EXTRAIT RETENU:
Les Pères Jésuites furent mis en possession du collège en 1622. Ils avaient alors un recteur et quatre régents pour la grammaire et les humanités, et des Pères pour les exercices religieux. Le cours de philosophie ne fut établi qu’en 1654, Les Pères avaient le costume ordinaire des ecclésiastiques, soutane et manteau long, mais sans rabat. Après leur installation ils complétèrent les bâtiments de leur collège par plusieurs acquisitions de maisons voisines qui furent démolies pour agrandir les jardins et les cours. La ville acheta aussi, en 1636, une maison et ses dépendances pour la construction de la chapelle, qui ne fut dédiée qu’en 1646 (Archives de l’Yonne, fonds du collège, I. X.).

A la fin du XVIIe siècle, les paroisses de l’Élection d’Auxerre tout entière, étaient encore imposées à la somme de 200 livres pour l’entretien du collège ; ce qui faisait murmurer beaucoup les habitants des campagnes qui ne profitaient guère de l’instruction donnée dans cet établissement. La ville d’Auxerre payait la moitié de cette somme. On appelait encore cette taxe l’impôt pour l’entretien des Grandes-Ecoles.

La chute de l’ordre célèbre des Jésuites, en 1762, fit passer successivement le collège sous la direction de professeurs laïques, puis, après de grandes luttes, en 1776, sous celle des Bénédictins de Saint-Germain. Mais le collège fut alors transformé en École militaire. La révolution de 93 dispersa les maîtres et les élèves. Pendant ce temps d’orage, le collège servit de magasin militaire. Il reprit son ancienne destination par le décret du 19 germinal, an XI, et succéda à l’École centrale, établie pendant sept ans dans l’ancienne abbaye Saint-Germain, après qu’on y eût fait de grandes réparations (D’où vient le nom rue de I’École centrale, donné un moment à la rue du Lycée Jacques Amyot.).

DONNÉES AFFICHÉES:
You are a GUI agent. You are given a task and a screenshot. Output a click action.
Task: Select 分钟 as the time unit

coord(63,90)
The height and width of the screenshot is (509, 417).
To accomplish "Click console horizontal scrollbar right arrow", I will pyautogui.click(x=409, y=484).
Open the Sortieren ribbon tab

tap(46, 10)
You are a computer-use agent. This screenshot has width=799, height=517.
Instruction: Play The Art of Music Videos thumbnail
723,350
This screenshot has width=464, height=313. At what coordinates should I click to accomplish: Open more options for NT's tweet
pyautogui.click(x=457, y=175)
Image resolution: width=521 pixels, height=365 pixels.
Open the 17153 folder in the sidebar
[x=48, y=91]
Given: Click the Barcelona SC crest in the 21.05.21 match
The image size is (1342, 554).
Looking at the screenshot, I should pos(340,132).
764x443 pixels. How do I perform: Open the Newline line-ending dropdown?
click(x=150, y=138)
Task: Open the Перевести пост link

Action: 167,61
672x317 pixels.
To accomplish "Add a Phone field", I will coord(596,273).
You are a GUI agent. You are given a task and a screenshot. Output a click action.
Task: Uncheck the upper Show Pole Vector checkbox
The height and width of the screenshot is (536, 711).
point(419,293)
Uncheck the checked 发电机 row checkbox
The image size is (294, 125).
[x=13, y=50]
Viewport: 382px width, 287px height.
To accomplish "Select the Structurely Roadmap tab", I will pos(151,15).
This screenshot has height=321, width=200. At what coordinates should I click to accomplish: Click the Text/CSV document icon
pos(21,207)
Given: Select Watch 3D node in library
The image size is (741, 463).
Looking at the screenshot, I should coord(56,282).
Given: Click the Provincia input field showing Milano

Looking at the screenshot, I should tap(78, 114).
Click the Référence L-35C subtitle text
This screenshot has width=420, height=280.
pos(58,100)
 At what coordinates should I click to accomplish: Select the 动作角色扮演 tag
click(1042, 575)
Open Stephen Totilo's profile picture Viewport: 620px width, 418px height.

PROBLÈME À RÉSOUDRE:
Pouvez-vous reproduire mot pour mot le passage de l'extrait sur le collège d'Auxerre qui va de « A la fin du » jusqu'à « l’entretien des Grandes-Ecoles. » ? Les entrées n'ont aucun rapport avec l'extrait.

SOLUTION PROPOSÉE:
A la fin du XVIIe siècle, les paroisses de l’Élection d’Auxerre tout entière, étaient encore imposées à la somme de 200 livres pour l’entretien du collège ; ce qui faisait murmurer beaucoup les habitants des campagnes qui ne profitaient guère de l’instruction donnée dans cet établissement. La ville d’Auxerre payait la moitié de cette somme. On appelait encore cette taxe l’impôt pour l’entretien des Grandes-Ecoles.